Professor Mark Polizzotto has won an NHMRC award for his global study testing whether a daily tablet could replace chemotherapy for a cancer that kills up to half its patients in Africa.
Professor Polizzotto, Clinical Director of Cancer Services at Canberra Health Services and Head of the Clinical Hub for Interventional Research (CHOIR) at Ƶ (ANU), received the David Cooper Clinical Trials and Cohort Studies Award which recognises the highest-ranked clinical trial of the year.
Professor Polizzotto said the award holds personal significance for him.
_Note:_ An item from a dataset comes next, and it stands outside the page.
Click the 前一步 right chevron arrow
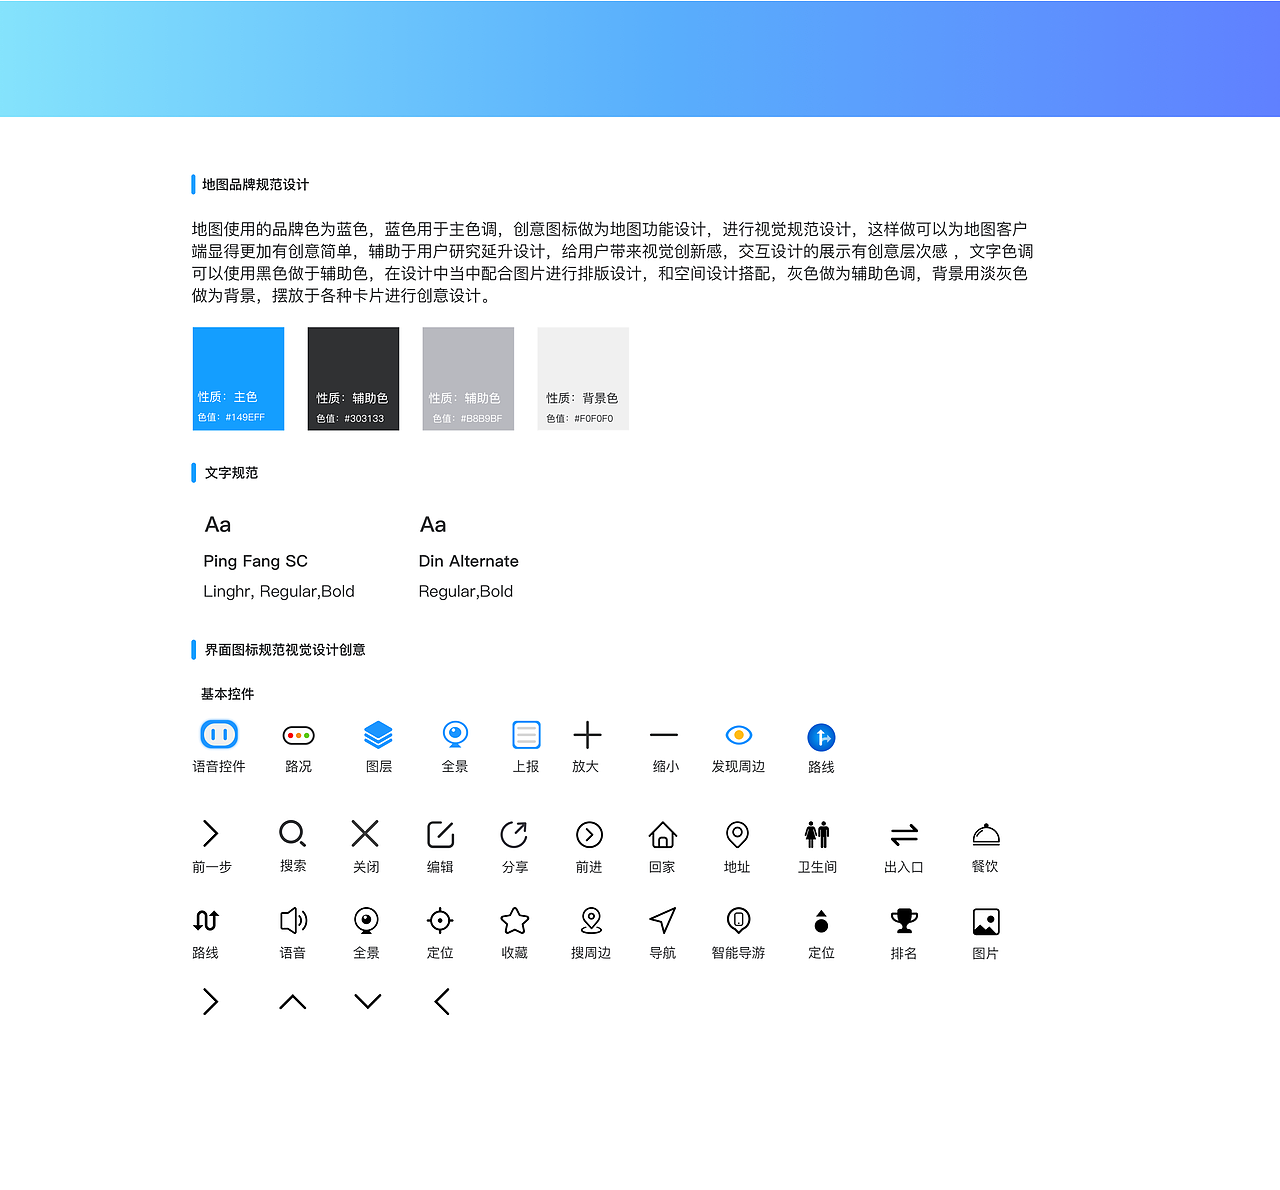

It is named in honour of the late Professor David Cooper, a pioneering HIV researcher and immunologist at the University of New South Wales, who had been both a colleague and mentor.
“David’s work in making simple HIV treatments accessible in Africa has been a direct inspiration for our work in global oncology,” he said.
“It feels like a validation of the work and a connection to David, who I believe would have supported the trial wholeheartedly if he were still with us.
“It’s also rewarding to have peers recognise the value of work that is outside the mainstream of cancer research.”
Professor Polizzotto’s research program is focused on developing cancer treatments designed specifically for low-resource settings.
“Our goal is to develop an end-to-end ‘one stop shop’ cancer care pathway that can be implemented at the local health care level,” he said.
His work has already led to the first new treatment for Kaposi sarcoma (KS) in more than 20 years – a cancer that remains common and deadly in parts of Africa.
“Up to half of people with KS in Africa die within a year, and many survivors are left with long-term disability,” he said.
The award-winning trial, known as IMPALA-KS, will test a new approach: replacing chemotherapy with a daily tablet.
The study is a large international trial designed to show the new treatment is at least as effective as existing chemotherapy, comparing oral pomalidomide, an immune-modulating therapy, with standard intravenous chemotherapy.
“Our work showed that a simple oral immune therapy is an effective treatment, but it has not been evaluated in Africa where the need is greatest,” he said.
The IMPALA-KS trial spans more than a dozen collaborators across Africa, Europe, the United States and Asia, including key clinical sites in Uganda, Botswana and Zimbabwe.
Importantly, more than half of the investigators are based in resource-limited settings.
“We’ve made efforts within the trial to develop local capacity,” Professor Polizzotto said.
“We have incorporated structured mentorship frameworks to train the next generation of researchers and enable meaningful projects for emerging investigators at the African clinical sites within the trial.”